§ Exercise directions
Below is a listing; repeat exactly the lines from the one containing "Image resolution: width=656" to the one containing "Collapse the Slack actions arrow", both included.

§ Data provided

-------------------------

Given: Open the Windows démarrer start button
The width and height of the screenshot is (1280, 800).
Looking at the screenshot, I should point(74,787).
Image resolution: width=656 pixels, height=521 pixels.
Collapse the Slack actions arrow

-------------------------

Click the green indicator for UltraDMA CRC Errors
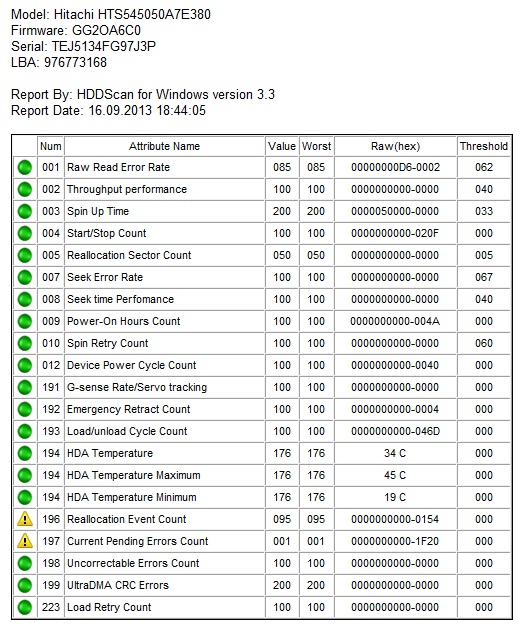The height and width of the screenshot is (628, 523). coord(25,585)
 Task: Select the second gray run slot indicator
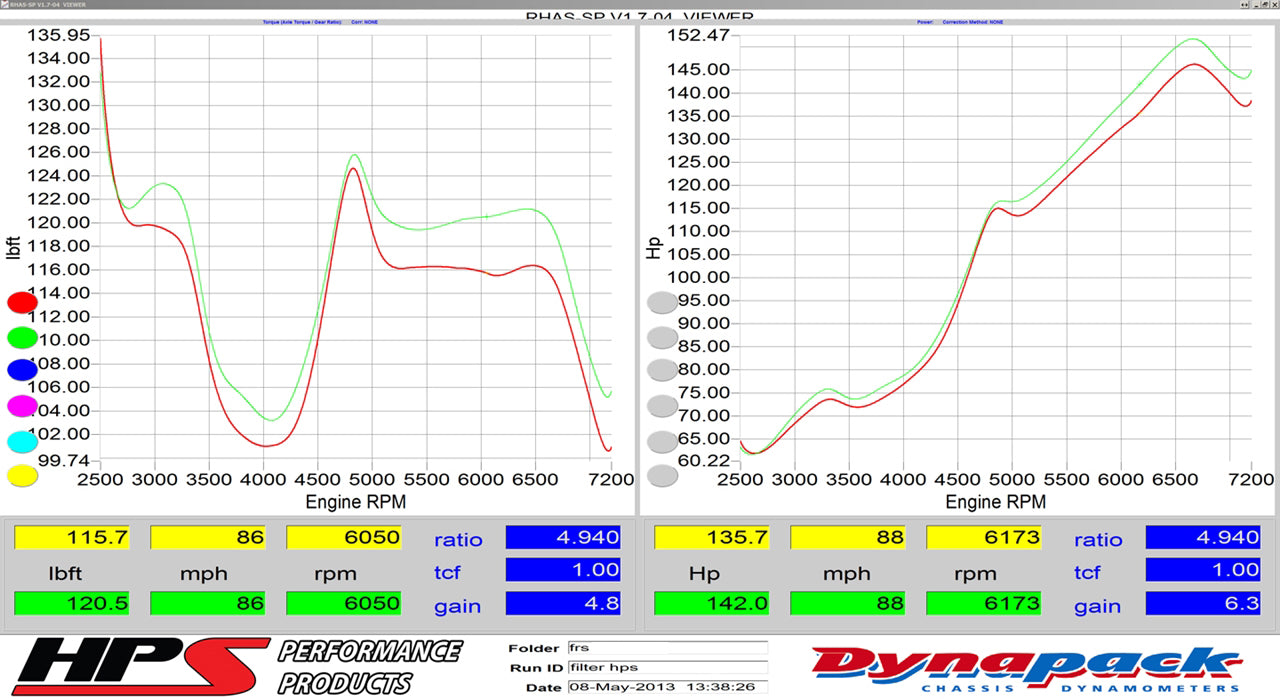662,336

-------------------------

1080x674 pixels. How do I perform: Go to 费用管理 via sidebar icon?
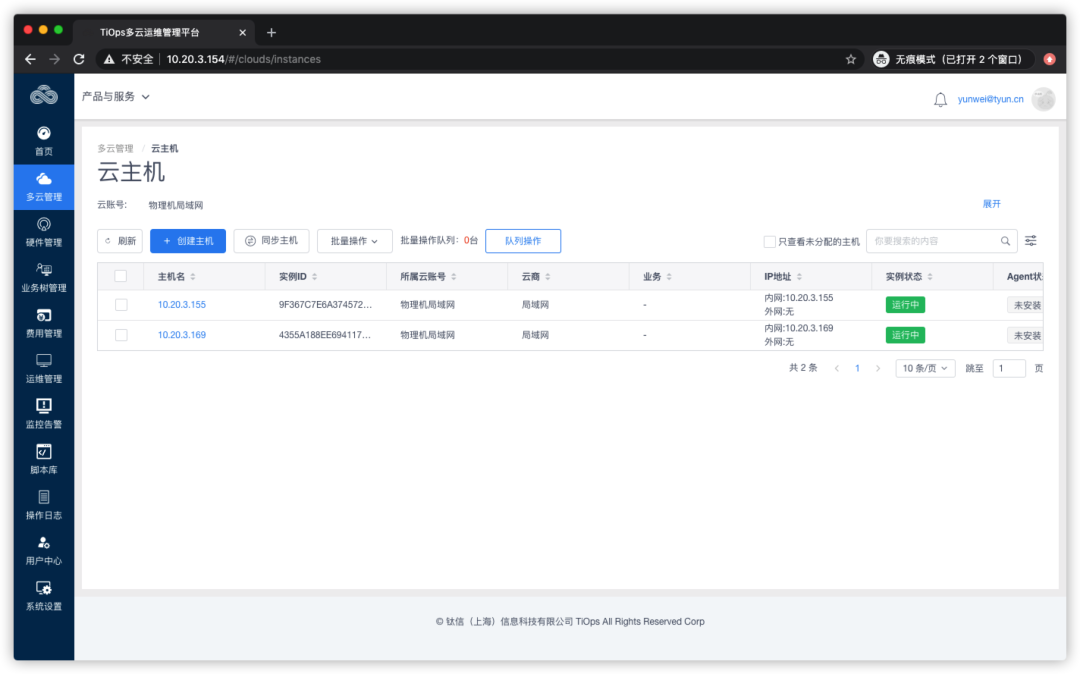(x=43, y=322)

-------------------------

§ Response to this exercise
Image resolution: width=656 pixels, height=521 pixels.
Collapse the Slack actions arrow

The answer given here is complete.